# [Fragmento facilitado]

En algún legajo suelto encontramos la siguiente inscripción marginal, escrita en tinta azul marino: “Tomé nota de lo más notable que contiene este testamento, el día 23 de marzo de 1910. Firmado: José Pérez Benítez Montero Porras... La casa en que vivió y murió D. Pedro Montero de Espinosa Santisteban y Martel, se conservó en los descendientes de Don Alonso Quijada hasta el año de 1906 que vendieron la mitad a Manuel Castaño Marín, quedando la otra mitad en poder de Úrsula Zamudio Quijada mujer de Victoriano Domínguez. En esta casa vivió y murió también a los 87 años de edad D. José Zamudio Sánchez, presbítero y último beneficiado de esta villa, que fue coadjutor de esta parroquia. La portada de cantera que tenía la referida casa, y que según declara en este testamento D. Pedro Montero fue costeada por él, la derribó el Castaño Marín al obrar su casa, colocando sus sillares o cantos en la pared que hay frente a su puerta. El escudo de armas de los Quijadas fue colocado por indicación mía en la puerta de la casa de Victoriano Domínguez, en la orla que rodea dicho escudo, dice fue hecho por D. Gabriel Quijada el año de 1662, y á los lados del escudo había otra inscripción con la fecha del año 1152, que quería indicar la antigüedad de nobleza de la familia Quijada, cuyo solar estaba en la ciudad de León” Firmado: J.P.B La dueña de la casa me aclara un poco las cosas. En lo que un día fue el cine de verano, se levantaba en tiempos la casa solariega de D. Pedro Montero de Espinosa Santisteban y Martel, hidalgo setenileño del siglo XVIII que aparece reiteradamente en testamentos, escrituras de compraventa y limpiezas de sangre. Murió este hombre sin descendencia y su testamento es un auténtico compendio de la historia del Setenil desde la conquista hasta sus tiempos. Mantuvieron la casa sus descendientes hasta 1906, cuando fue vendida y derribada, pero por mediación de José Pérez Benítez se mantiene el escudo en una estancia de la nueva vivienda.

# [Tareas por hacer]
1: Responde a estas preguntas sobre el fragmento acerca de la casa de D. Pedro Montero.
(a) ¿En qué año vendieron los descendientes la mitad de la casa a Manuel Castaño Marín?
(b) ¿Quién derribó la portada de cantera de la casa?
(c) ¿Qué se levantaba antiguamente en lo que un día fue el cine de verano?
2: Escribe lo que sigue al fragmento sobre la casa de D. Pedro Montero, empezando después de su última frase.

# [Datos guardados]
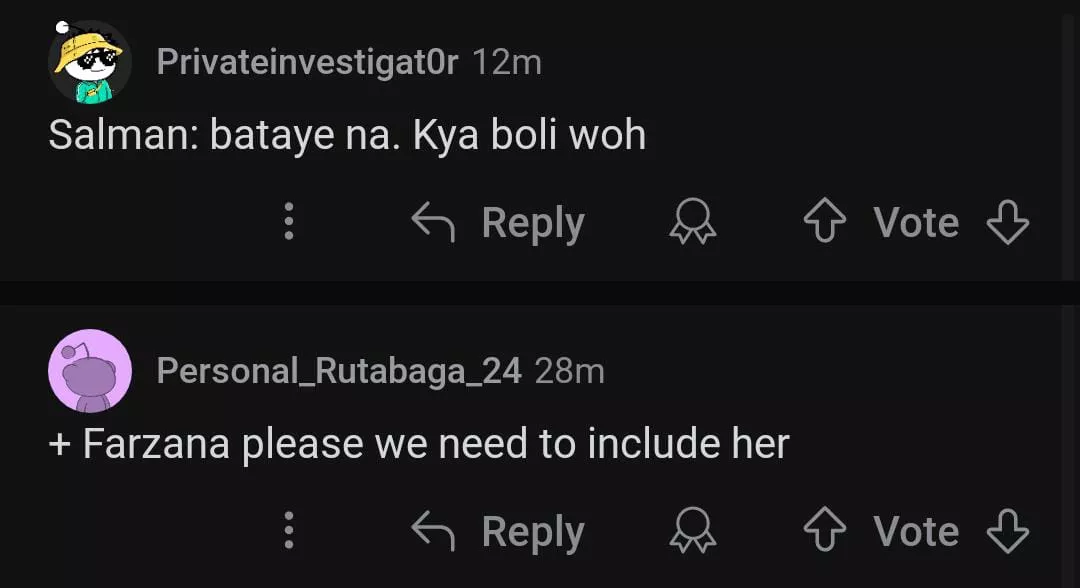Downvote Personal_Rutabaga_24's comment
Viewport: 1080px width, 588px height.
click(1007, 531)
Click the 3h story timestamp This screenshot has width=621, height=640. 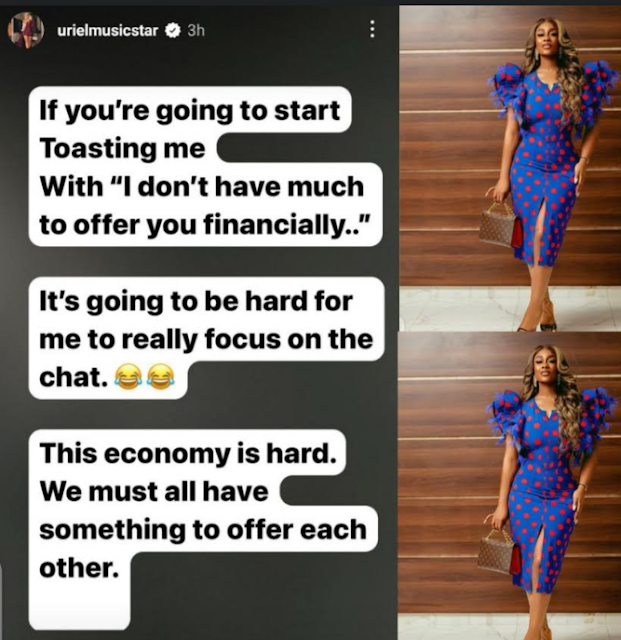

# [Respuestas en orden]
1:
(a) En 1906.
(b) Manuel Castaño Marín.
(c) La casa solariega de D. Pedro Montero de Espinosa Santisteban y Martel.

2:
Con el tiempo la casa fue destinada a cine y salón de celebraciones, con lo que nuestro escudo sería testigo mudo de las bodas y demás eventos de tantos y tantos setenileños. Así hasta mediados de los años sesenta cuando se realizan obras en el edificio y se procedió a demoler un muro del salón donde lucía el blasón. Juan Carrasco, conociendo el escudo por ser el propio de su familia, se lo pide a Juan Domínguez, propietario del cine, y este le propone que a cambio le ceda el que adorna el dintel de su casa, blasón heráldico de los Molinillo. De esta manera se llega al acuerdo; el escudo de los Quijada se coloca en la casa de Juan Carrasco mientras Juan Domínguez se quedaría con el de los Molinillo. Esa era la idea, pero arrancar este último y sacarlo del dintel donde está inserto significaría su destrucción por estar hecho en arenisca, un material muy maleable y por ser una misma pieza con la portada dieciochesca.
Finalmente Juan Domínguez cede en su empeño y se conforma con el pago de tantos cartones de huevos como sean necesarios para insonorizar las paredes de su flamante cine. De esta manera, en la portada de la casa de Juan Carrasco Pérez, descendiente de aquel D. Pedro Montero de Espinosa Santisteban y Martel, se mantendría el escudo de los Molinillo, mientras en su interior, en el patio de columnas, luce el propio de su familia, ¡el de los Quixada!
Sobre José Pérez Benítez encontramos el siguiente comentario de los Hermanos de las Cuevas, cuando se refieren al Archivo Municipal de Setenil: “...ha repasado este archivo un señor que firma don José Pérez, en 1906. Debió de ser un gran lector de escritura procesal, porque algunos documentos aparecen con citas al margen muy concretas. Pérez Aguilar como siempre nos completa el dato. Se trata de don José Pérez Benítez que enfermo, dedicó buena parte de su vida a estudiar los archivos de la villa y en todos ellos puso notas marginales muy prácticas para su estudio. Un hombre benemérito en definitiva”.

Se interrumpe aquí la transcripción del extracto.